• **What you have to do**:
Could you repeat the data word for word while skipping the pictures?

• **Information provided**:
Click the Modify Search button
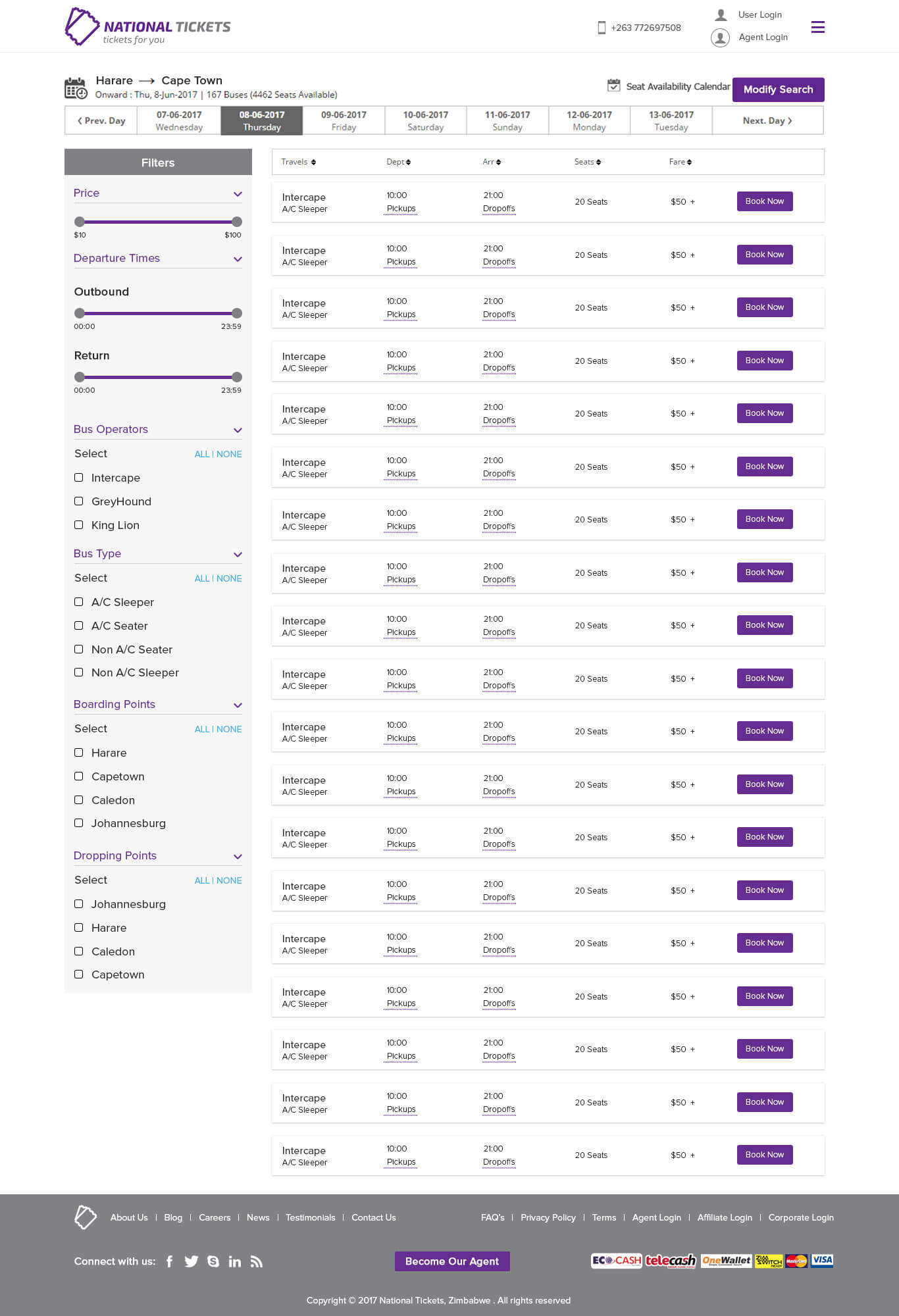 (778, 89)
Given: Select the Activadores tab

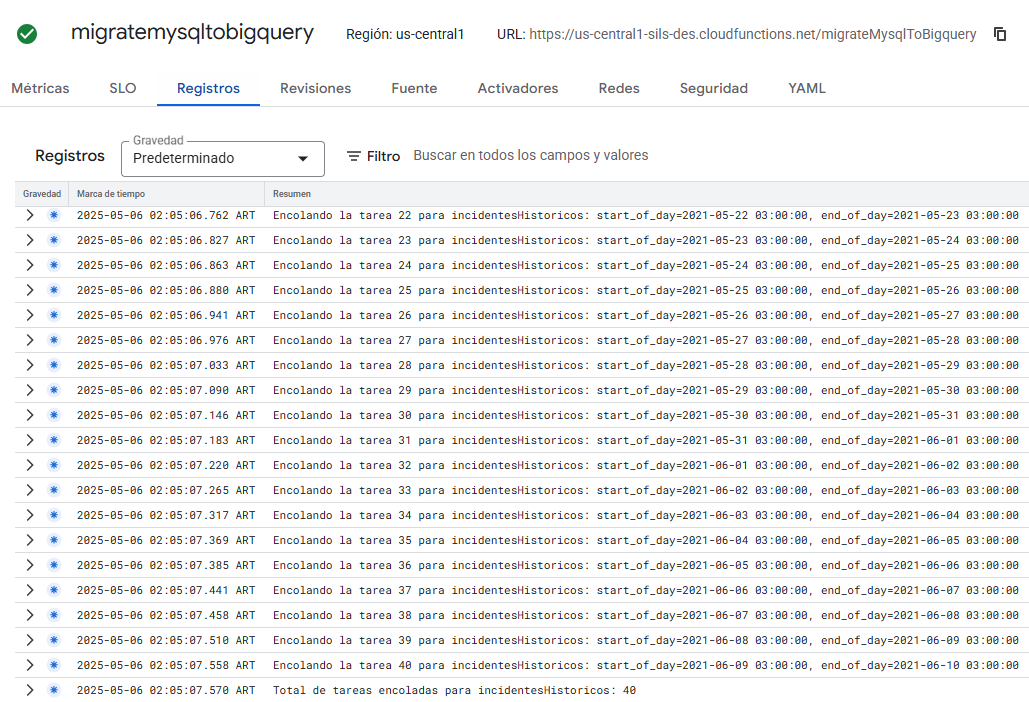Looking at the screenshot, I should 517,88.
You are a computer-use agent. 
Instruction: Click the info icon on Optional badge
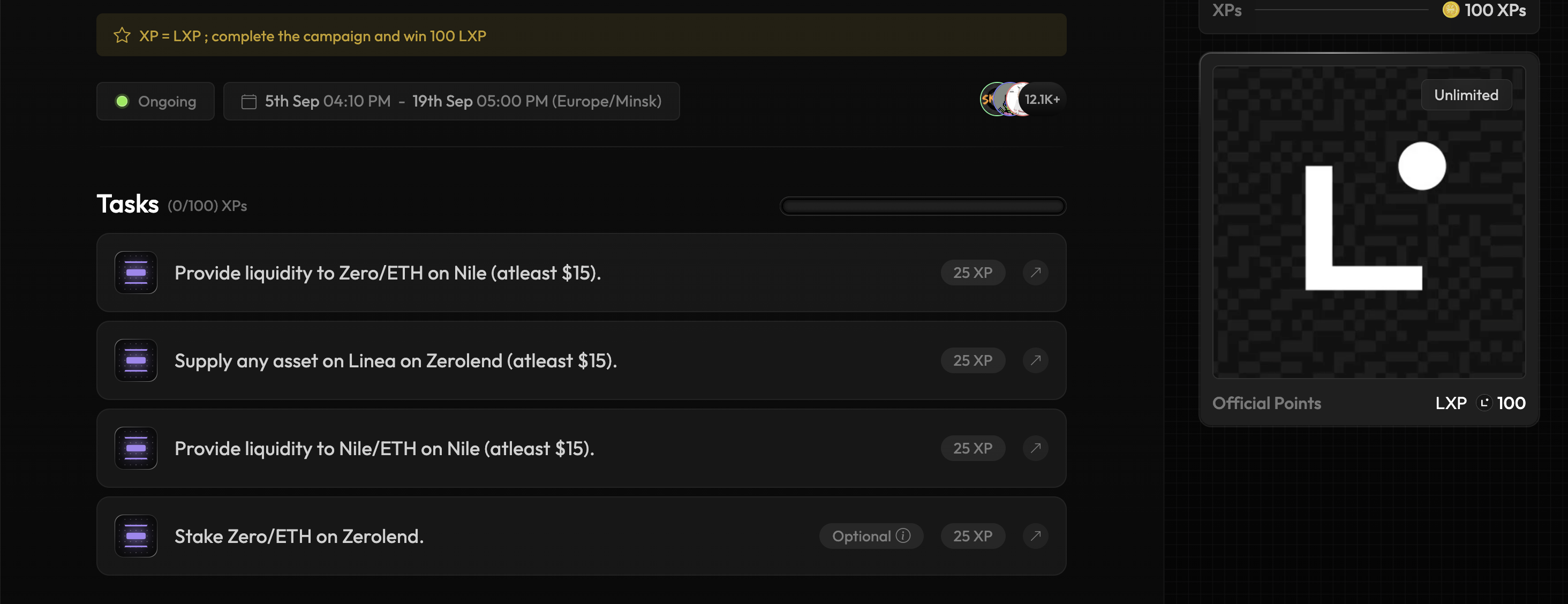tap(903, 535)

• **Answer to this problem**:
Click the Modify Search button
 (778, 89)
Given: Select the Activadores tab

Looking at the screenshot, I should 517,88.
You are a computer-use agent. 
Instruction: Click the info icon on Optional badge
tap(903, 535)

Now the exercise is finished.